▶ ABOUT THIS TASK
The records should be written out in full, with nothing altered.

▶ RECORD EXCERPTS
● ● ● ● ●

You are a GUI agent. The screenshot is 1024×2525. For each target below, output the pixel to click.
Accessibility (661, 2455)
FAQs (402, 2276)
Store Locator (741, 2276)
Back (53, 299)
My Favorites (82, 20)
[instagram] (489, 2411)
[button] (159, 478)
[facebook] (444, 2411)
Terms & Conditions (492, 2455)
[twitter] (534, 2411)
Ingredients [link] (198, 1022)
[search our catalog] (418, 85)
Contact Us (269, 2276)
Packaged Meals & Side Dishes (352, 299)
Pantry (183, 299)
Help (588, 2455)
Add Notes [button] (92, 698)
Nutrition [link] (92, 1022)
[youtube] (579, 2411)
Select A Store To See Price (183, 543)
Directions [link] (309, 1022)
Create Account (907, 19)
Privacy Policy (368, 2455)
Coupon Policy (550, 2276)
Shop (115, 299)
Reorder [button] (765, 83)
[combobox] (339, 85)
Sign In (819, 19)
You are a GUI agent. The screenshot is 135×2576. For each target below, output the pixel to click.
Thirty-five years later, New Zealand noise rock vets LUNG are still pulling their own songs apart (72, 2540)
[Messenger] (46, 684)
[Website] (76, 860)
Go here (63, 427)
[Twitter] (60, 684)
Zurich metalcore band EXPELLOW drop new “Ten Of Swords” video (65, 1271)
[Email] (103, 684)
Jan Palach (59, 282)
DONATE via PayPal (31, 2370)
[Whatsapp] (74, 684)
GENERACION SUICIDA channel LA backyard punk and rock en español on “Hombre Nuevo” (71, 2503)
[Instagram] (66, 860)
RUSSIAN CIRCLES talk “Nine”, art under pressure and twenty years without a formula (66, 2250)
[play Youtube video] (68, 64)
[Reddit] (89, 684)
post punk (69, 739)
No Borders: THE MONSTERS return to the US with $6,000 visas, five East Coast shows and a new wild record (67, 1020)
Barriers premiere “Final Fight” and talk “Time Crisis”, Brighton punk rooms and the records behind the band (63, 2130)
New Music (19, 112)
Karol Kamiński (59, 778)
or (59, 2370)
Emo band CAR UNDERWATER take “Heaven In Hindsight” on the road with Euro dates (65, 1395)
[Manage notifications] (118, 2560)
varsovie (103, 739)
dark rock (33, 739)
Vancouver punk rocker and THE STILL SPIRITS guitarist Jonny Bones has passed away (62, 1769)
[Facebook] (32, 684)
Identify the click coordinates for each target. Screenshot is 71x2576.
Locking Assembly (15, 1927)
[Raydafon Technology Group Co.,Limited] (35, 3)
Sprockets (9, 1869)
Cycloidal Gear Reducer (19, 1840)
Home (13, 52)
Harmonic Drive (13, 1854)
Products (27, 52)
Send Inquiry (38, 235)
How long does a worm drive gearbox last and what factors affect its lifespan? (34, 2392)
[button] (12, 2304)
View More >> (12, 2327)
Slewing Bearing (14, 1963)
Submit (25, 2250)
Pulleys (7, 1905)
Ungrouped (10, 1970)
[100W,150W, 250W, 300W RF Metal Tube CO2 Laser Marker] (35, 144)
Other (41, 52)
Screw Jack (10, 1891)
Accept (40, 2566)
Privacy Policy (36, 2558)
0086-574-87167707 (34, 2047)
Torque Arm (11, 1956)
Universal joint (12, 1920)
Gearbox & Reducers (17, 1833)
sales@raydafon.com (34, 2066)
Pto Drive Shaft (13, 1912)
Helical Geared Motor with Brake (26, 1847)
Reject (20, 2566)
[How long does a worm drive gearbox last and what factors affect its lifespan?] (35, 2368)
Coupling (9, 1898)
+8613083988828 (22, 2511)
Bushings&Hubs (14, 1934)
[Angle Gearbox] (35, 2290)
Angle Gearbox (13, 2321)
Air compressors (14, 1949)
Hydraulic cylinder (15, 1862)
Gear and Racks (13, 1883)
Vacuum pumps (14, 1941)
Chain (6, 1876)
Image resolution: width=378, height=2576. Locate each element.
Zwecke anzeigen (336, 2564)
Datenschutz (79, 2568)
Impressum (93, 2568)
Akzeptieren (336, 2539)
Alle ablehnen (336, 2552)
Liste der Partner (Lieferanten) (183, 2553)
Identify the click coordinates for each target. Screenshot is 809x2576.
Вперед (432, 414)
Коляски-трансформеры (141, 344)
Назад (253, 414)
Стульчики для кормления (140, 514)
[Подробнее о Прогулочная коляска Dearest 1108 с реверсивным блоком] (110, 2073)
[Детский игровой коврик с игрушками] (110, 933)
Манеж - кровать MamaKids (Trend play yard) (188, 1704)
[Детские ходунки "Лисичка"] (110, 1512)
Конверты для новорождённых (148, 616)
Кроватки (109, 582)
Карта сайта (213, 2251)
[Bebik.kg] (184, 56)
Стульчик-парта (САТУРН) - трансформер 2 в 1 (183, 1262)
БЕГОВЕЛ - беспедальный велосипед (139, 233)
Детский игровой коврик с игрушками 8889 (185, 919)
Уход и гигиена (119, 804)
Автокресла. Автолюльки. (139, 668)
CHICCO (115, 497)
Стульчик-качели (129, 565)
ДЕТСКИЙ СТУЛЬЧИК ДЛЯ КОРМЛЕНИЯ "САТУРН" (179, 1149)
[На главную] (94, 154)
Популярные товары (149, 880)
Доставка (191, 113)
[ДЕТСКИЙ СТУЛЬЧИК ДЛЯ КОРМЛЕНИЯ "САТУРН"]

● ● ● ● ●

▶ ANSWER SPACE
You are a GUI agent. The screenshot is 1024×2525. For each target below, output the pixel to click.
Accessibility (661, 2455)
FAQs (402, 2276)
Store Locator (741, 2276)
Back (53, 299)
My Favorites (82, 20)
[instagram] (489, 2411)
[button] (159, 478)
[facebook] (444, 2411)
Terms & Conditions (492, 2455)
[twitter] (534, 2411)
Ingredients [link] (198, 1022)
[search our catalog] (418, 85)
Contact Us (269, 2276)
Packaged Meals & Side Dishes (352, 299)
Pantry (183, 299)
Help (588, 2455)
Add Notes [button] (92, 698)
Nutrition [link] (92, 1022)
[youtube] (579, 2411)
Select A Store To See Price (183, 543)
Directions [link] (309, 1022)
Create Account (907, 19)
Privacy Policy (368, 2455)
Coupon Policy (550, 2276)
Shop (115, 299)
Reorder [button] (765, 83)
[combobox] (339, 85)
Sign In (819, 19)
You are a GUI agent. The screenshot is 135×2576. For each target below, output the pixel to click.
Thirty-five years later, New Zealand noise rock vets LUNG are still pulling their own songs apart (72, 2540)
[Messenger] (46, 684)
[Website] (76, 860)
Go here (63, 427)
[Twitter] (60, 684)
Zurich metalcore band EXPELLOW drop new “Ten Of Swords” video (65, 1271)
[Email] (103, 684)
Jan Palach (59, 282)
DONATE via PayPal (31, 2370)
[Whatsapp] (74, 684)
GENERACION SUICIDA channel LA backyard punk and rock en español on “Hombre Nuevo” (71, 2503)
[Instagram] (66, 860)
RUSSIAN CIRCLES talk “Nine”, art under pressure and twenty years without a formula (66, 2250)
[play Youtube video] (68, 64)
[Reddit] (89, 684)
post punk (69, 739)
No Borders: THE MONSTERS return to the US with $6,000 visas, five East Coast shows and a new wild record (67, 1020)
Barriers premiere “Final Fight” and talk “Time Crisis”, Brighton punk rooms and the records behind the band (63, 2130)
New Music (19, 112)
Karol Kamiński (59, 778)
or (59, 2370)
Emo band CAR UNDERWATER take “Heaven In Hindsight” on the road with Euro dates (65, 1395)
[Manage notifications] (118, 2560)
varsovie (103, 739)
dark rock (33, 739)
Vancouver punk rocker and THE STILL SPIRITS guitarist Jonny Bones has passed away (62, 1769)
[Facebook] (32, 684)
Identify the click coordinates for each target. Screenshot is 71x2576.
Locking Assembly (15, 1927)
[Raydafon Technology Group Co.,Limited] (35, 3)
Sprockets (9, 1869)
Cycloidal Gear Reducer (19, 1840)
Home (13, 52)
Harmonic Drive (13, 1854)
Products (27, 52)
Send Inquiry (38, 235)
How long does a worm drive gearbox last and what factors affect its lifespan? (34, 2392)
[button] (12, 2304)
View More >> (12, 2327)
Slewing Bearing (14, 1963)
Submit (25, 2250)
Pulleys (7, 1905)
Ungrouped (10, 1970)
[100W,150W, 250W, 300W RF Metal Tube CO2 Laser Marker] (35, 144)
Other (41, 52)
Screw Jack (10, 1891)
Accept (40, 2566)
Privacy Policy (36, 2558)
0086-574-87167707 (34, 2047)
Torque Arm (11, 1956)
Universal joint (12, 1920)
Gearbox & Reducers (17, 1833)
sales@raydafon.com (34, 2066)
Pto Drive Shaft (13, 1912)
Helical Geared Motor with Brake (26, 1847)
Reject (20, 2566)
[How long does a worm drive gearbox last and what factors affect its lifespan?] (35, 2368)
Coupling (9, 1898)
+8613083988828 (22, 2511)
Bushings&Hubs (14, 1934)
[Angle Gearbox] (35, 2290)
Angle Gearbox (13, 2321)
Air compressors (14, 1949)
Hydraulic cylinder (15, 1862)
Gear and Racks (13, 1883)
Vacuum pumps (14, 1941)
Chain (6, 1876)
Image resolution: width=378, height=2576. Locate each element.
Zwecke anzeigen (336, 2564)
Datenschutz (79, 2568)
Impressum (93, 2568)
Akzeptieren (336, 2539)
Alle ablehnen (336, 2552)
Liste der Partner (Lieferanten) (183, 2553)
Identify the click coordinates for each target. Screenshot is 809x2576.
Вперед (432, 414)
Коляски-трансформеры (141, 344)
Назад (253, 414)
Стульчики для кормления (140, 514)
[Подробнее о Прогулочная коляска Dearest 1108 с реверсивным блоком] (110, 2073)
[Детский игровой коврик с игрушками] (110, 933)
Манеж - кровать MamaKids (Trend play yard) (188, 1704)
[Детские ходунки "Лисичка"] (110, 1512)
Конверты для новорождённых (148, 616)
Кроватки (109, 582)
Карта сайта (213, 2251)
[Bebik.kg] (184, 56)
Стульчик-парта (САТУРН) - трансформер 2 в 1 (183, 1262)
БЕГОВЕЛ - беспедальный велосипед (139, 233)
Детский игровой коврик с игрушками 8889 (185, 919)
Уход и гигиена (119, 804)
Автокресла. Автолюльки. (139, 668)
CHICCO (115, 497)
Стульчик-качели (129, 565)
ДЕТСКИЙ СТУЛЬЧИК ДЛЯ КОРМЛЕНИЯ "САТУРН" (179, 1149)
[На главную] (94, 154)
Популярные товары (149, 880)
Доставка (191, 113)
[ДЕТСКИЙ СТУЛЬЧИК ДЛЯ КОРМЛЕНИЯ "САТУРН"]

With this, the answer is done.